The shallower spots like Balmoral and Sow and Pigs are best fished early morning, late afternoon and into the night. Once the sun is high in the sky try the deeper areas like Bottle and Glass and North Harbour.

A big fresh tends to knock the crustaceans and small baitfish around, making them easy targets for bream. These fish can tolerate extended periods in pure fresh so you could find them in the upper reaches and right in close along the shoreline at high tide. At low tide try the deeper holes and off the rocky points.

With a bit of colour in the water, baits like skirt steak, fresh tuna cubes, chicken and mullet gut and chicken breast fillet dipped in tuna oil seem to work better than live baits like yabbies, prawns and worms.

There's no doubting, though, that once the water is back to its normal clear condition then live bait is way ahead.

A light berley is a definite advantage in attracting bream. I once fished next to a boat that I considered was berleying excessively. The anglers’ mix consisted of a typical grain-based berley with what should have been a dash, but was in fact probably half a bottle, of tuna oil – we all do it. And it was going in by the bucketful.

Consequently a large number of the bream we caught were bloated with oats. My bet was that there were fish still down there that were so full that they had stopped feeding.

Berley is designed to attract fish, not feed them; your bait is there to feed them. Keep the berley regular, but just a sniff.

My berley system consists of a few fresh fish frames in the PVC berley pot and a gentle stir every 10 minutes or whenever I remember – usually the latter. It’s comical to watch some of my crew, who previously had no interest in berley, become human berley pot pistons when the fish turn up.


Flathead have also come on strong after the rain although they are probably more interested in the abundance of baitfish that have been flushed down, as opposed to the scraps. All the areas mentioned above are fishing well for flatties, with Balmoral really firing.

If you plan to anchor for flatties then try to find a drop-off on a sand bottom or an area of broken sand and reef. Live baits are the way to go when at anchor because the flatties like moving bait.

Drifting the shallow sand areas around Balmoral and Rose Bay is extremely productive but the fish, while in numbers, tend to be smaller. Whitebait or anchovies make good drift baits but again, a livie pinned through the top lip is way ahead.

Middle Harbour, being relatively deep and having only a small catchment, should still hold a few fish regardless of its resemblance in colour to the Murray River.

My bet would be that jew and bream will hold in there but pelagics like frigates, bonito and tailor will move out. Kings are the exception and we have been taking quality fish in surprisingly dirty water.

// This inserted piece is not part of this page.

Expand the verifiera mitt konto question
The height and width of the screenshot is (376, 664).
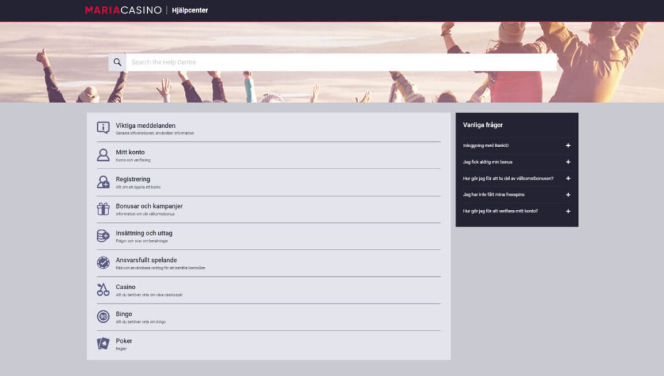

The fresh won’t worry the jewfish, either; in fact hunting in dark, discoloured water is their specialty.

There are lots of mullet in Middle Harbour at the moment so big live mullet would be ideal if you can get them. If not, live tailor caught in the lower reaches or squid from North Harbour would be great choices.

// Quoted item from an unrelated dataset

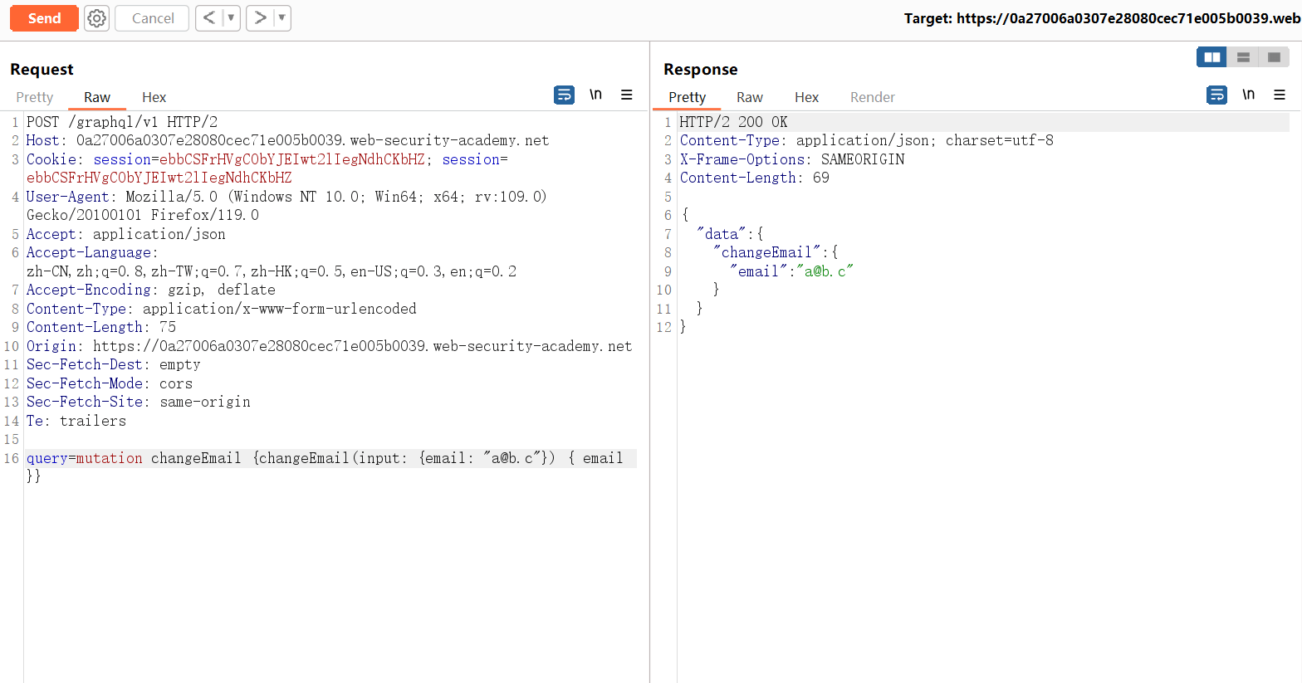Viewport: 1302px width, 683px height.
Task: Expand the forward history dropdown arrow
Action: pos(281,18)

At last resort, big slabs of frozen squid or mullet will do.

Down on the lower reaches look for the area where the fresh water coming down from the Harbour meets with the cleaner ocean water. This usually occurs around Balmoral in Middle Harbour and Sow and Pigs in the Harbour proper.

Down here berley will help concentrate the fish and again the smelly baits will work best. In addition to gut and steak, try some pilchard fillets.

A couple of spots I have found work well in these conditions include inside Grotto Point, Cobblers Beach, Tailors Bay, inside South Head (around the red marker) Sow and Pigs, the eastern cardinal mark at Dobroyd Head (if the swell is not too big) and inside Cannae Point.

North Harbour will offer the cleanest water, having only minimal catchment, and should be well out of the swell.